Note that while system 500 is illustrated with various components of a data processing system, it is not intended to represent any particular architecture or manner of interconnecting the components; as such details are not germane to embodiments disclosed herein. It will also be appreciated that network computers, handheld computers, mobile phones, servers, and/or other data processing systems which have fewer components or perhaps more components may also be used with embodiments disclosed herein.
Some portions of the preceding detailed descriptions have been presented in terms of algorithms and symbolic representations of operations on data bits within a computer memory. These algorithmic descriptions and representations are the ways used by those skilled in the data processing arts to most effectively convey the substance of their work to others skilled in the art. An algorithm is here, and generally, conceived to be a self-consistent sequence of operations leading to a desired result. The operations are those requiring physical manipulations of physical quantities.

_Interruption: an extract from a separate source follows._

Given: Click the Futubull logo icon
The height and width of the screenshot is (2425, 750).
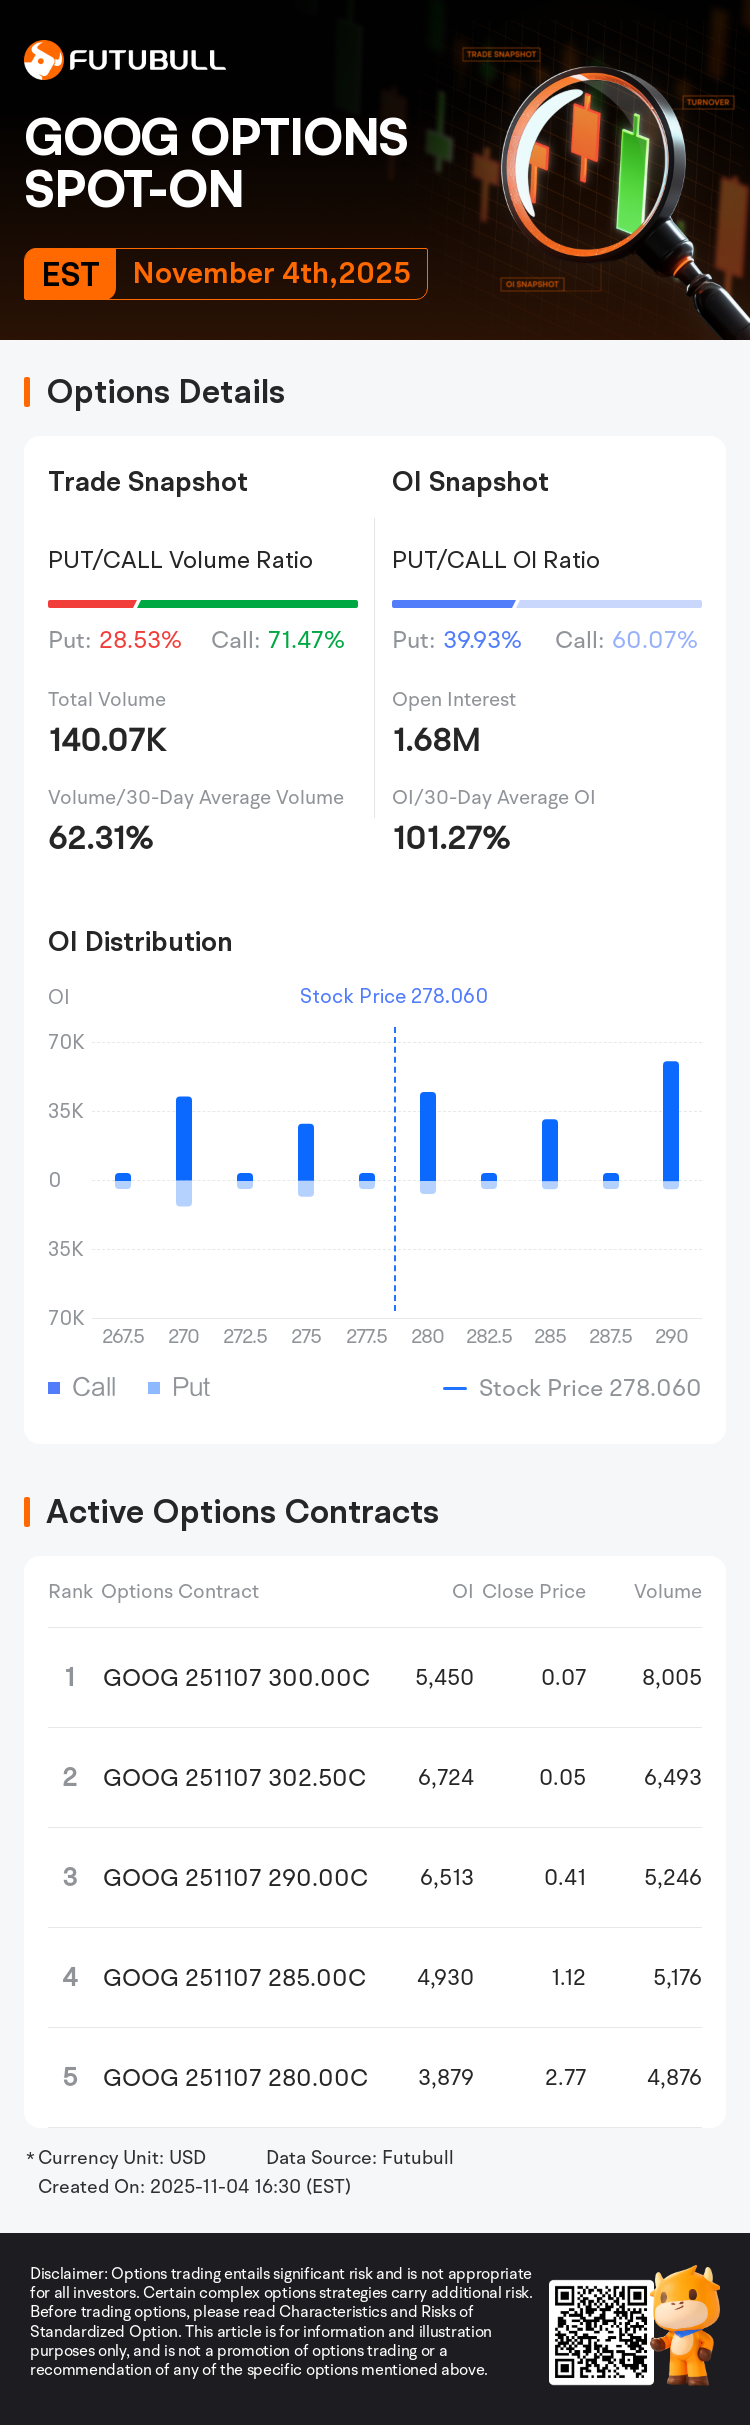Looking at the screenshot, I should click(43, 60).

It should be borne in mind, however, that all of these and similar terms are to be associated with the appropriate physical quantities and are merely convenient labels applied to these quantities. Unless specifically stated otherwise as apparent from the above discussion, it is appreciated that throughout the description, discussions utilizing terms such as those set forth in the claims below, refer to the action and processes of a computer system, or similar electronic computing device, that manipulates and transforms data represented as physical (electronic) quantities within the computer system's registers and memories into other data similarly represented as physical quantities within the computer system memories or registers or other such information storage, transmission or display devices.
Embodiments disclosed herein also relate to an apparatus for performing the operations herein. Such a computer program is stored in a non-transitory computer readable medium. A non-transitory machine-readable medium includes any mechanism for storing information in a form readable by a machine (e.g., a computer). For example, a machine-readable (e.g., computer-readable) medium includes a machine (e.g., a computer) readable storage medium (e.g., read only memory (“ROM”), random access memory (“RAM”), magnetic disk storage media, optical storage media, flash memory devices).
The processes or methods depicted in the preceding figures may be performed by processing logic that comprises hardware (e.g., circuitry, dedicated logic, etc.), software (e.g., embodied on a non-transitory computer readable medium), or a combination of both. Although the processes or methods are described above in terms of some sequential operations, it should be appreciated that some of the operations described may be performed in a different order. Moreover, some operations may be performed in parallel rather than sequentially.
Embodiments disclosed herein are not described with reference to any particular programming language. It will be appreciated that a variety of programming languages may be used to implement the teachings of embodiments disclosed herein.
In the foregoing specification, embodiments have been described with reference to specific exemplary embodiments thereof. It will be evident that various modifications may be made thereto without departing from the broader spirit and scope of the embodiments disclosed herein as set forth in the following claims. The specification and drawings are, accordingly, to be regarded in an illustrative sense rather than a restrictive sense.